The effect of cyanide on the efflux of calcium from squid axons

Abstract

1. The average rate constant for loss of (45)Ca from an unpoisoned squid axon was 1.8 x 10(-3) min(-1), corresponding to an efflux of 0.2 p-mole/cm(2) sec.2. The Ca efflux from unpoisoned axons was reduced if external calcium was replaced with magnesium, or external sodium with lithium, choline or dextrose. Replacing both sodium and calcium reduced the efflux to about 40%.3. Cyanide caused little immediate change in Ca efflux but after 1(1/2)-2(1/2) hr the efflux increased to 5-15 times its normal value. The effect was rapidly reversed when cyanide was removed.4. The large Ca efflux into cyanide was reduced by a factor of three when external calcium was replaced with magnesium and by a further factor of about six when external sodium was replaced with lithium.5. The Ca efflux from both poisoned and unpoisoned axons had a Q(10) of 2-3, was not affected by ouabain and was greatly reduced by injecting ethyleneglycol bis (aminoethylether)-N,N'-tetra-acetic acid (EGTA).6. After injecting (45)Ca along the axis, the efflux of calcium reached its maximum much more rapidly in a cyanide-treated axon than in an unpoisoned axon.7. Pre-treatment with cyanide greatly increased the rate at which calcium was lost from axoplasm extruded into flattened dialysis bags.
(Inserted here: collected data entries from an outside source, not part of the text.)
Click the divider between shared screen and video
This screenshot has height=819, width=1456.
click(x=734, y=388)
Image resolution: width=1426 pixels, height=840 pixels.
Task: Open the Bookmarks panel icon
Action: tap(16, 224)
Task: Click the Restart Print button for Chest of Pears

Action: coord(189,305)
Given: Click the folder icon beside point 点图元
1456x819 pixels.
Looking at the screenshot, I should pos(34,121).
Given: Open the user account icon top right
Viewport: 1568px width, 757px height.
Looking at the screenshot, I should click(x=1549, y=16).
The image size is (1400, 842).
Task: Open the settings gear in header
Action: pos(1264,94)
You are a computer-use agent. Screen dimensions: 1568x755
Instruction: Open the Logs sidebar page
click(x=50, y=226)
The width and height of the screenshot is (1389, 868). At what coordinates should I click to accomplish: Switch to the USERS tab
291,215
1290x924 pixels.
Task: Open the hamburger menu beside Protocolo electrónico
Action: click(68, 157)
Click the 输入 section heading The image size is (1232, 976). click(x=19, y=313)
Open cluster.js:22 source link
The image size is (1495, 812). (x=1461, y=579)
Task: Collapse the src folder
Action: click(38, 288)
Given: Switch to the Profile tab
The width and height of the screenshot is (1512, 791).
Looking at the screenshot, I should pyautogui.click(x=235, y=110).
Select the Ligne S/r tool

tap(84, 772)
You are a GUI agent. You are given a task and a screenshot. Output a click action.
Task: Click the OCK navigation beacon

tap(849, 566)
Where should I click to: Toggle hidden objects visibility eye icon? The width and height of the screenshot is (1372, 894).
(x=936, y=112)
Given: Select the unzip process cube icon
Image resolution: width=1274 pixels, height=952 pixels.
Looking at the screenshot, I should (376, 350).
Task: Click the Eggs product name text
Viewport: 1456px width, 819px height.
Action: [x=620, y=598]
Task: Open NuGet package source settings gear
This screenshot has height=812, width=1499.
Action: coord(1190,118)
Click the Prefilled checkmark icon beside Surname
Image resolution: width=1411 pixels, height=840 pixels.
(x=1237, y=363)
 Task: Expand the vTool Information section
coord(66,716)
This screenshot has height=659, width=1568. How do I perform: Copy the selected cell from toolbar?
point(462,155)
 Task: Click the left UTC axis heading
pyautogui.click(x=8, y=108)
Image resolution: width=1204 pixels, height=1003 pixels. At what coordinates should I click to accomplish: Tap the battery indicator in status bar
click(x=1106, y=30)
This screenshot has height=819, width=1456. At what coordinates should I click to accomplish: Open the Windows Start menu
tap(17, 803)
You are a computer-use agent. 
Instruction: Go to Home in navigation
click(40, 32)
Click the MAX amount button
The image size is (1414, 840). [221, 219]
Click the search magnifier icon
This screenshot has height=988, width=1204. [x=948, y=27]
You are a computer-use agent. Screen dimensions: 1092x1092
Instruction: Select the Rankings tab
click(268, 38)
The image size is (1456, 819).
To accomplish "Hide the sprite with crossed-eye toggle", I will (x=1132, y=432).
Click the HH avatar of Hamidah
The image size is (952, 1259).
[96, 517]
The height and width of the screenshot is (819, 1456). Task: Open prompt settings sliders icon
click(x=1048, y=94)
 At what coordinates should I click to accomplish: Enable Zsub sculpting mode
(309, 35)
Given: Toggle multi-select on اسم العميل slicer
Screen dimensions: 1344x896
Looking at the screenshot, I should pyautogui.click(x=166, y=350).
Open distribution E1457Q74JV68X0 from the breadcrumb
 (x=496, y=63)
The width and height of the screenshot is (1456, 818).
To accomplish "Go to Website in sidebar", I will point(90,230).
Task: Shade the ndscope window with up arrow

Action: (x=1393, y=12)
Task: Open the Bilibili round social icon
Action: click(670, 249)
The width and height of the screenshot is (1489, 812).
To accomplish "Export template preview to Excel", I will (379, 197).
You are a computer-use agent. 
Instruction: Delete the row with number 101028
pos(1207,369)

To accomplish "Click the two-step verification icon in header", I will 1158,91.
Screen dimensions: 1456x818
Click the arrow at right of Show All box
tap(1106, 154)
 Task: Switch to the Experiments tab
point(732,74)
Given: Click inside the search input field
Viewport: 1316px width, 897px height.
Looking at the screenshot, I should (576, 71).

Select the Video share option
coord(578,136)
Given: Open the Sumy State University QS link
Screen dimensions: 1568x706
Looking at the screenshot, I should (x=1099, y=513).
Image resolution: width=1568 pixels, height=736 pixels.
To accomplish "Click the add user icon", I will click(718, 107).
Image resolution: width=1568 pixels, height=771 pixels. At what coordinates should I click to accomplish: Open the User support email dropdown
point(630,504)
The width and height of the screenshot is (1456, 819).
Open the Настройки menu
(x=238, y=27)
A similar effect was observed when cyanide was applied after extrusion.8. Replacing external sodium glutamate with potassium glutamate greatly reduced the loss of (45)Ca from intact axons poisoned with cyanide but had little effect on the loss from extruded axoplasm.9. The rate constant for loss of the Ca EGTA complex was about 3 x 10(-5) min(-1) for intact axons and 2 x 10(-2) min(-1) for extruded axoplasm.10. A possible explanation of the cyanide effect is that, after poisoning, calcium ions are released from a store and can then exchange at a higher rate with external sodium or calcium.11. The experiments suggest that part of the calcium efflux may be coupled to sodium entry.12. Theoretical equations for ;diffusion and chemical reaction in a cylinder' are described in the Appendix.